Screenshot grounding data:

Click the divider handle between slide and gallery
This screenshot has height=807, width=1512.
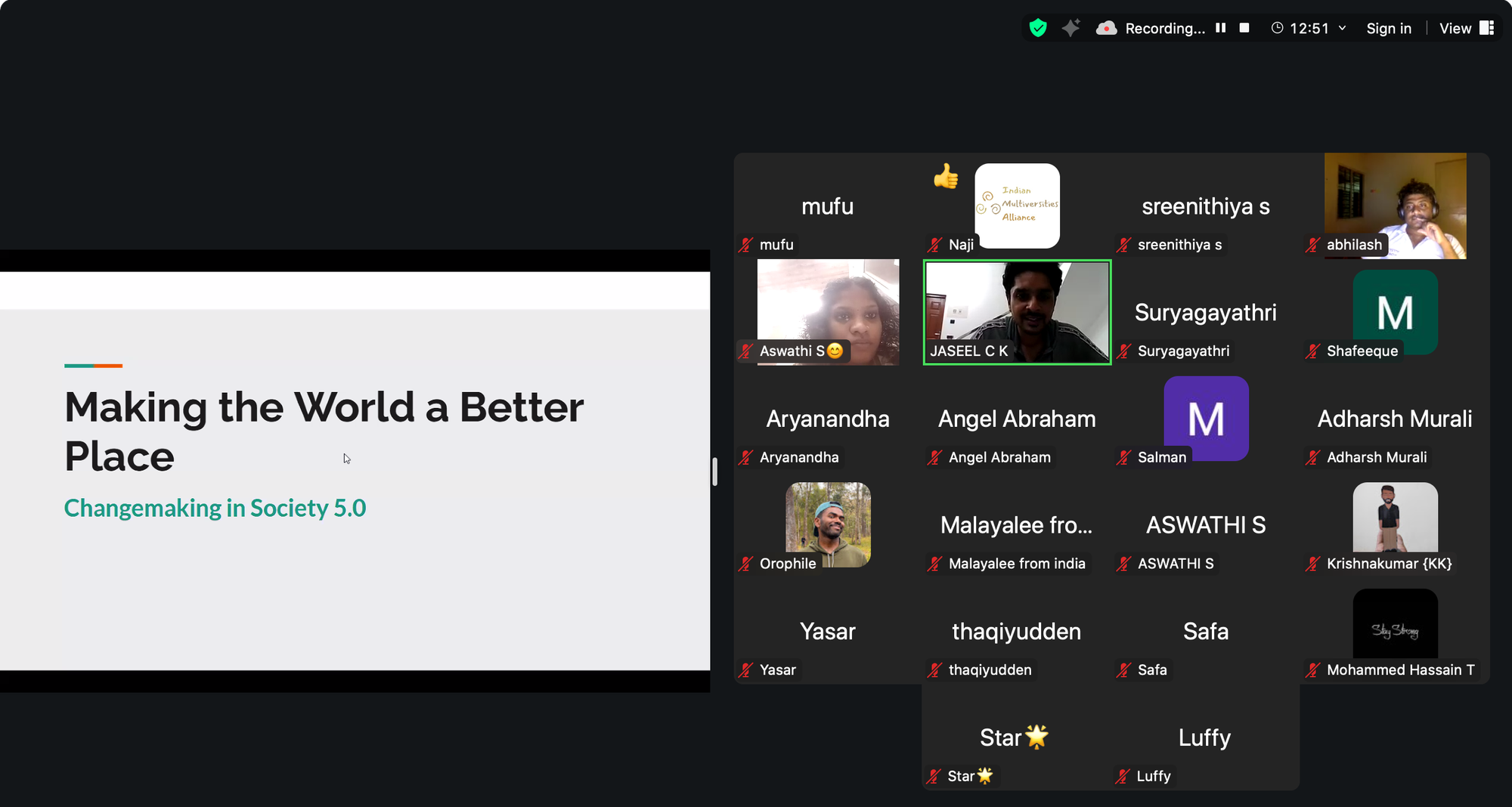(x=714, y=472)

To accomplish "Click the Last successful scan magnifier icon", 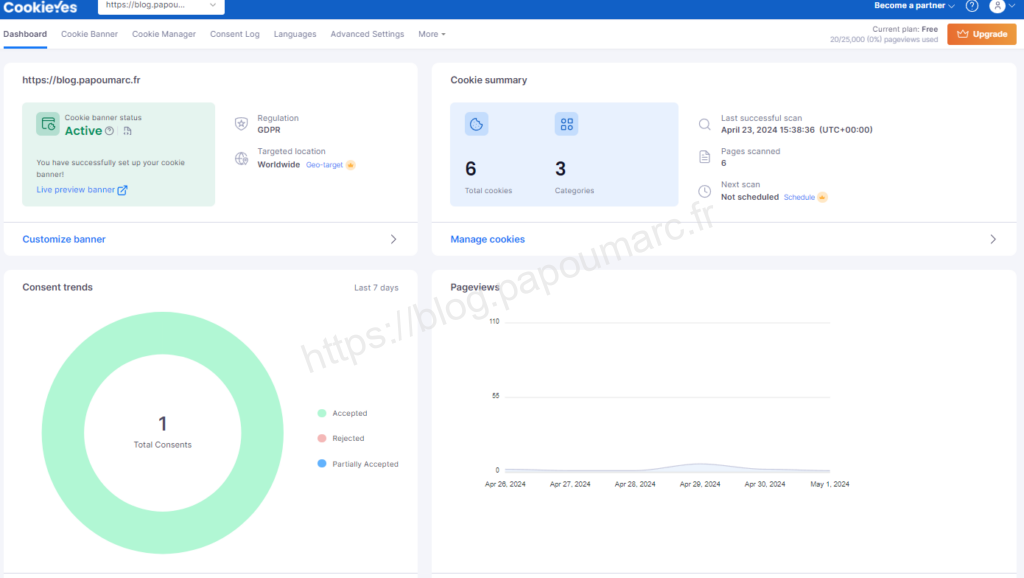I will (x=705, y=124).
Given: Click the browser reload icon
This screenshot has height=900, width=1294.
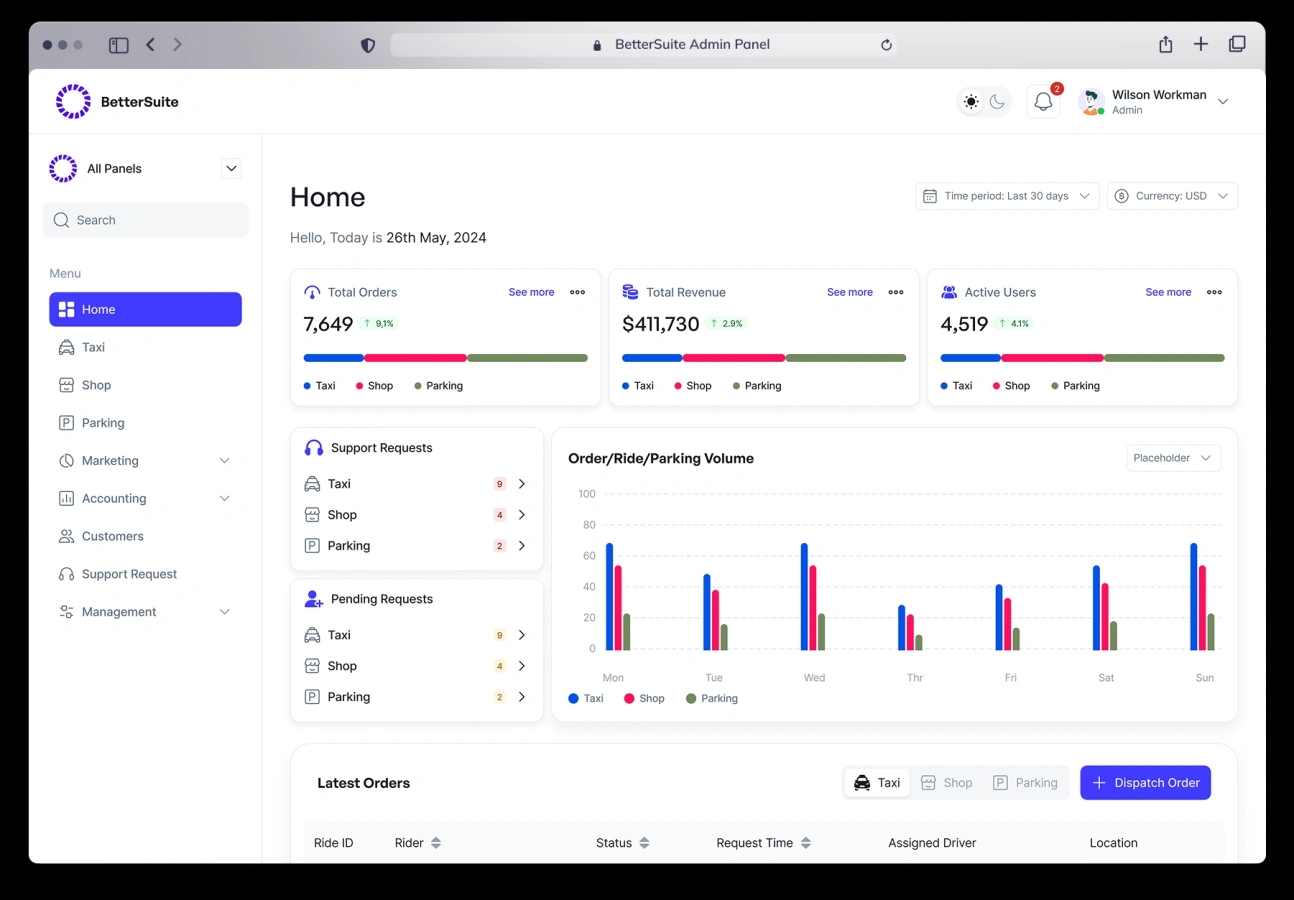Looking at the screenshot, I should tap(886, 45).
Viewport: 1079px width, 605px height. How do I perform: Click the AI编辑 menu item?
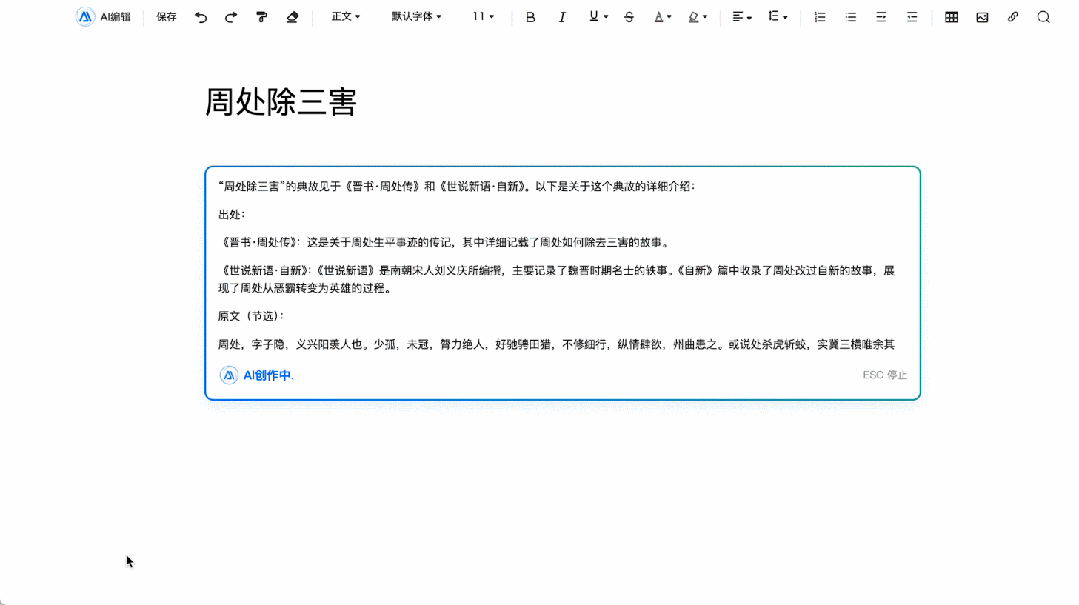103,17
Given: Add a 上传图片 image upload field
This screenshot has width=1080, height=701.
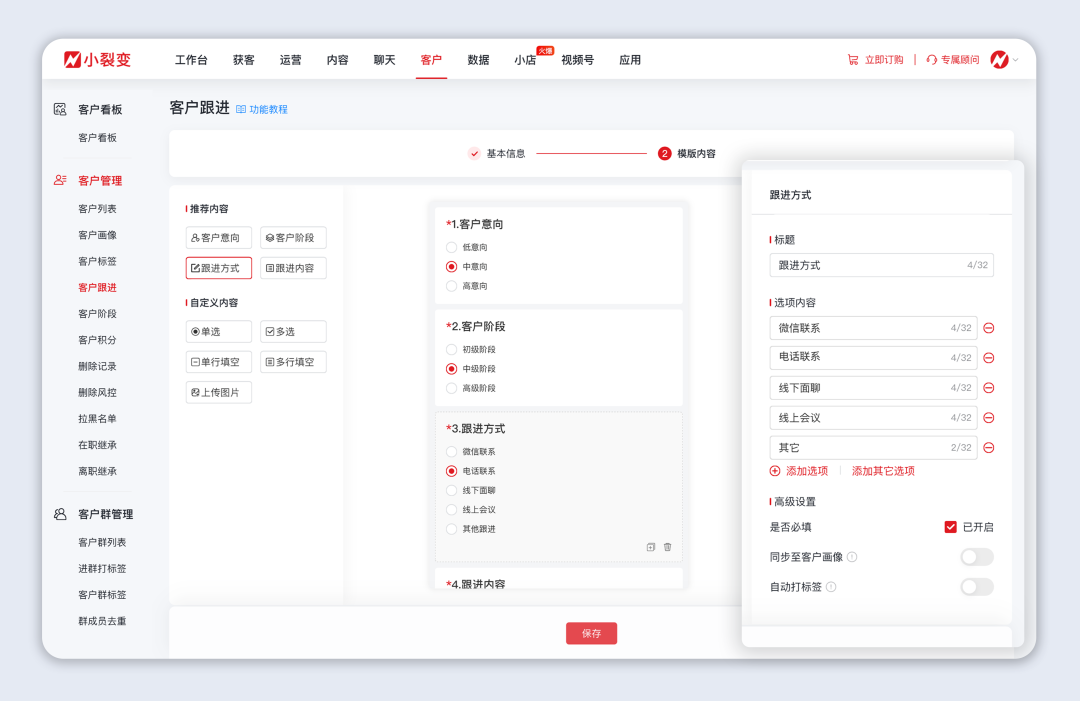Looking at the screenshot, I should pos(218,391).
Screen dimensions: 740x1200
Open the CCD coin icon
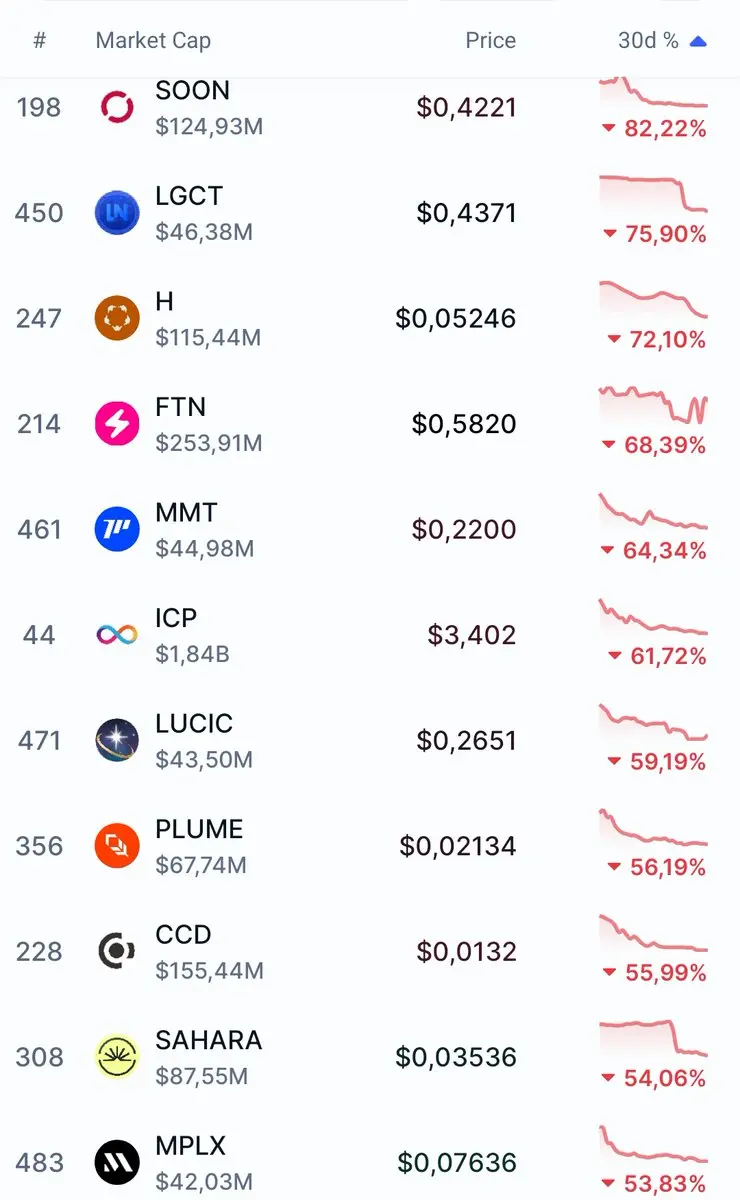click(x=117, y=951)

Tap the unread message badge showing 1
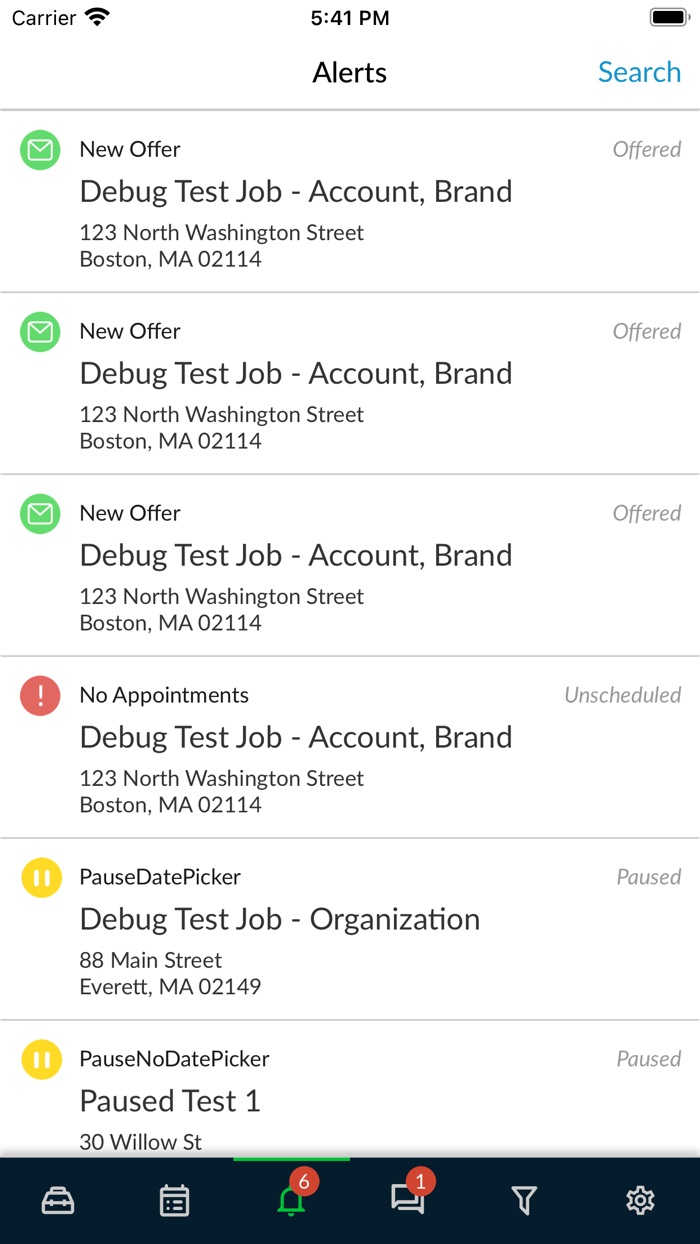pyautogui.click(x=421, y=1182)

▸ **WHAT IS BEING ASKED**
Leave out every picture, and repeat word for word only the lines from the one holding "Viewport: 1079px width, 605px" through the end of the entries above, both ends included.

▸ **ANSWER FOR THE TASK**
Viewport: 1079px width, 605px height. How do I perform: Click the AI编辑 menu item?
103,17
Given: Add a 上传图片 image upload field
This screenshot has width=1080, height=701.
Looking at the screenshot, I should pos(218,391).
Screen dimensions: 740x1200
Open the CCD coin icon
click(x=117, y=951)

Tap the unread message badge showing 1
pyautogui.click(x=421, y=1182)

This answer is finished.